性状（由申请人提供）：血管活性肠肽（VIP）和垂体腺苷酸环化酶激活肽（PACAP）是肠壁中的抑制性神经递质。在过去的几十年中，这些神经递质在平滑肌松弛中的非基因组效应的机制已经被广泛研究。这些神经递质对平滑肌功能的基因组效应尚不清楚。VIP和PACAP与平滑肌细胞上的受体结合后，激活腺苷酸环化酶，产生环3 '-5'腺苷一磷酸（cAMP），介导平滑肌松弛。然而，cAMP也是一种众所周知的基因表达介质，通过转录因子CRE结合蛋白（CREB）与其靶基因启动子上的cAMP反应元件（CRE）结合。我们已经获得了大量的初步数据，表明经典的神经递质VIP和PACAP诱导人结肠环形平滑肌细胞（HCCSMC）L型钙通道的成孔α 1C亚基的基因表达的一个重要的新功能。通过这些通道的Ca 2+内流是兴奋-收缩偶联的信号级联中的立即早期步骤。我们的初步数据表明VIP/PACAP也可能是抗炎神经肽，其对抗激活转录因子NF-κ B的信号级联的启动，导致炎症期间细胞收缩性的抑制。基于这些初步数据，我们的具体目标是研究：1）VIP/PACAP通过cAMP/PKA信号通路诱导HCCSMC α 1C基因表达增强。

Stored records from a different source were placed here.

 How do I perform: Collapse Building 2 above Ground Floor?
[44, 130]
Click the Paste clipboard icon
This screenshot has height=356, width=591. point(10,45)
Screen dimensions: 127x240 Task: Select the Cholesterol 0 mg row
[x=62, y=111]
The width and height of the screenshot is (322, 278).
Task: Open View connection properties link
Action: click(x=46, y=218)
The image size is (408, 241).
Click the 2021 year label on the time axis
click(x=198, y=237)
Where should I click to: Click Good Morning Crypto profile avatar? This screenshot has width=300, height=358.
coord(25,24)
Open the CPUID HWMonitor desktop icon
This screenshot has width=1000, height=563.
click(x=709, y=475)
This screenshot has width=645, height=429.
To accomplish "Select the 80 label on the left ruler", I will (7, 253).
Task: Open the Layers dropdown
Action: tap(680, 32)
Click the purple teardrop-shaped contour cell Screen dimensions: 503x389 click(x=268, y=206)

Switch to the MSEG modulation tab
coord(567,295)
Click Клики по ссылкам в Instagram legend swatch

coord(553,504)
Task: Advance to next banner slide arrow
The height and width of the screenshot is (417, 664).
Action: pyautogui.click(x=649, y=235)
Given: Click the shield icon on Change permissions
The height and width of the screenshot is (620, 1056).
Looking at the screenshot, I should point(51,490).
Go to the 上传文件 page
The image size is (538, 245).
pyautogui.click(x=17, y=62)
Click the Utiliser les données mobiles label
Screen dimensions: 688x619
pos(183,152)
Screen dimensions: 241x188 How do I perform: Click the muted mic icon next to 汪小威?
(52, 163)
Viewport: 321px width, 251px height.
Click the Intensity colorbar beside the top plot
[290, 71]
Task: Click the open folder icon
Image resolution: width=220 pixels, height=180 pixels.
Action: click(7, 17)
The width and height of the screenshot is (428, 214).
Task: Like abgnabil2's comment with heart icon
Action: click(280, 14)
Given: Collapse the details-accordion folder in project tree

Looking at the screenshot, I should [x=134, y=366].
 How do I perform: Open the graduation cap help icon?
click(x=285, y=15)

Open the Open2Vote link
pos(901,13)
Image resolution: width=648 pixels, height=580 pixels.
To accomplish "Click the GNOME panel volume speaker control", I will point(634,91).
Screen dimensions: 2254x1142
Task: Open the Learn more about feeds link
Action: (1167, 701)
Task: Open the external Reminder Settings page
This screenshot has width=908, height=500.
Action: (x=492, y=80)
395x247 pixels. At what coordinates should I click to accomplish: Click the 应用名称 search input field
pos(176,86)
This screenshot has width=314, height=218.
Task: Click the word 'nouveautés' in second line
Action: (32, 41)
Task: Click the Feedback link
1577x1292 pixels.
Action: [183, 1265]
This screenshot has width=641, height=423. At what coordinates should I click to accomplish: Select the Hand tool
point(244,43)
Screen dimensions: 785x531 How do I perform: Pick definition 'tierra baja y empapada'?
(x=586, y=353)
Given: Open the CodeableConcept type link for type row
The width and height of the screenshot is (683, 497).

2)人类的顺式和反式调节？1C启动子通过VIP/PACAP诱导的转录因子CREB磷酸化。3)cAMP/PKA、MAPK、PKC和CaMKII信号通路在VIP和PACAP诱导alpha 1C基因表达中的相互作用4)VIP/PACAP对HCC SMC的免疫保护作用的分子和表观遗传学机制这项拨款提案提出了一个新的研究方向，在基因组调控平滑肌功能的两个突出的和丰富的神经递质（VIP和PACAP）的肠抑制运动神经元。这些发现将为调节L型钙通道的表达提供基因组和分子见解，L型钙通道在正常状态和炎症期间的兴奋-收缩偶联中发挥关键作用。